In a region where Italian food is king, having a gluten-free pasta option shows that the kitchen is paying attention to more than just tradition. That balance of old-school and accessible is a real strength.
The Banquet Hall and Events Side Shows Another Dimension

Most people know Arcaro and Genell for pizza, but the place also runs a banquet hall that hosts everything from work holiday parties to funeral luncheons.
The rental hall adds a whole community-events dimension that most pizza-focused spots never develop.
Customers who have used the event space for larger gatherings describe a setup that feels personal rather than generic.
One guest organizing a company Christmas party praised the staff coordination, the room decoration, and the overall warmth of the experience. That kind of hospitality does not happen by accident.
The event side of the business also reinforces how central Arcaro and Genell is to life in Old Forge, Pennsylvania.
Milestone moments, celebrations, and even somber gatherings have all passed through these doors.
A restaurant that holds space for both the joyful and the difficult parts of life tends to earn a very specific kind of loyalty that no amount of marketing can manufacture.
Strong Reviews Tell the Real Story

Numbers do not always tell the full story, but the steady praise across multiple review platforms is worth paying attention to.
That kind of sustained approval from first-timers to decades-long regulars reflects something real and consistent happening in that kitchen.
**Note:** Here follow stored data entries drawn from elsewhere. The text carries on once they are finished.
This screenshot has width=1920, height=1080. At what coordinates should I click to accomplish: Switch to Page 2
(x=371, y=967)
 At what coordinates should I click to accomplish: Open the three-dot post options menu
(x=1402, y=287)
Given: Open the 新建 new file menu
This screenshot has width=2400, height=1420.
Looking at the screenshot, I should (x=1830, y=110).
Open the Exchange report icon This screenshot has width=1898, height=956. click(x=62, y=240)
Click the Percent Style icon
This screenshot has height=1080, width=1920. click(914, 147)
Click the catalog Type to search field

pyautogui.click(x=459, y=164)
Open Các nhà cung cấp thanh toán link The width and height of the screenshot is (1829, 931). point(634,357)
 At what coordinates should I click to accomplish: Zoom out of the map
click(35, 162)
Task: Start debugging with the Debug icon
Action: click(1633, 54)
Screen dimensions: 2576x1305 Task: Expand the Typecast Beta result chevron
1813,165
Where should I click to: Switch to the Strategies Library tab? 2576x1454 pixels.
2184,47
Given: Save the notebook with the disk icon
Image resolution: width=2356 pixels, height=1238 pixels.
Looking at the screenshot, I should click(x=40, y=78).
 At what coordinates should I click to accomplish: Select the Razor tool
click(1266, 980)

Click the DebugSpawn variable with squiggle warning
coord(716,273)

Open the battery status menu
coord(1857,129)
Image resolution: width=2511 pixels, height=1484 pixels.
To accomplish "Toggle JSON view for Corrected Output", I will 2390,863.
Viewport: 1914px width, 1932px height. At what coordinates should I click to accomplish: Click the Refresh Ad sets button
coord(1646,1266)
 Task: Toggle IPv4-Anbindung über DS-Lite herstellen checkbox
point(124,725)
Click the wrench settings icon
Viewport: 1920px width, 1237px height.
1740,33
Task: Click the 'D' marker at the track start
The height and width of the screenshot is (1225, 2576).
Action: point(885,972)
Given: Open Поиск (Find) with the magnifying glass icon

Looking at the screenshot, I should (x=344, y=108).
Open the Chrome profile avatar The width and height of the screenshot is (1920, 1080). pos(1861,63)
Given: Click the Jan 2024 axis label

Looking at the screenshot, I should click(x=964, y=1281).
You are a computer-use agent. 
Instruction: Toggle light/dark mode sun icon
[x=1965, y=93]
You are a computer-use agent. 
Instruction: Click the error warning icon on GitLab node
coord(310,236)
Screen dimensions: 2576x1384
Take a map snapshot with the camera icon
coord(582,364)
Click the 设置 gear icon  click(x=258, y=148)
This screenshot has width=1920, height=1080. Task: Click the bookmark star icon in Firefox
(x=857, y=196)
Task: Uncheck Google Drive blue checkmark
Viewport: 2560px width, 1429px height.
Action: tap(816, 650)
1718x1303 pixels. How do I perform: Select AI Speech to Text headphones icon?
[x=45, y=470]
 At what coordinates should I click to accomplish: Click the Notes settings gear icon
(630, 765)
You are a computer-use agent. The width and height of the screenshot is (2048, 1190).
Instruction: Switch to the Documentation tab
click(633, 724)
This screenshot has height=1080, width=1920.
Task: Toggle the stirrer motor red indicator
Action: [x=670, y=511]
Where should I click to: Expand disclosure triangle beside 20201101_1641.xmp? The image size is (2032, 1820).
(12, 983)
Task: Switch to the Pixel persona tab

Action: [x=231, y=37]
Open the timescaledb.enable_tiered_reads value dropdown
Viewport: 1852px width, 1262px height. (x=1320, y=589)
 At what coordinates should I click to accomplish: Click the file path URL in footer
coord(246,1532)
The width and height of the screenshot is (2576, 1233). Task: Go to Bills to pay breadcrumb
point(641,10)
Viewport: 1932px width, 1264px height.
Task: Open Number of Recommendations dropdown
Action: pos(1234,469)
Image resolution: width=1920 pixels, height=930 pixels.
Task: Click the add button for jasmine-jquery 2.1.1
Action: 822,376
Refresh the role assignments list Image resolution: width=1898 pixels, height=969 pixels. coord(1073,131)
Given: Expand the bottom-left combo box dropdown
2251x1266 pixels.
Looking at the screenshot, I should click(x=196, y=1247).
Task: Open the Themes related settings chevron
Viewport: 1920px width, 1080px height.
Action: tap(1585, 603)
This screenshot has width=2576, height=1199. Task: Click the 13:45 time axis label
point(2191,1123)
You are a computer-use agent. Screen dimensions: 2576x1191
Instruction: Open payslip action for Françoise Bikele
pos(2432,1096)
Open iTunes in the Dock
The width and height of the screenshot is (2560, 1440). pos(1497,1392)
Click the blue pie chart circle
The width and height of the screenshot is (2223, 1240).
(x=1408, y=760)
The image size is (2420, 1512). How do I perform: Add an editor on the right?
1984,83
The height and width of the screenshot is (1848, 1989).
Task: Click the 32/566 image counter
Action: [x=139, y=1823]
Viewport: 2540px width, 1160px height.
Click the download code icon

The official site says takeaway opens daily at 11 AM, and Sunday is reserved for take-away orders and private catering only.
Pricing sits comfortably in the moderate range, meaning a satisfying meal here will not require a second mortgage.
The website at arcaroandgenell.com makes online ordering straightforward, which is a genuine convenience for anyone planning a visit to Old Forge.
Whether you are a Pennsylvania local or driving in from three states away, the current ordering setup suggests one clear thing: show up hungry and plan to bring extra boxes home.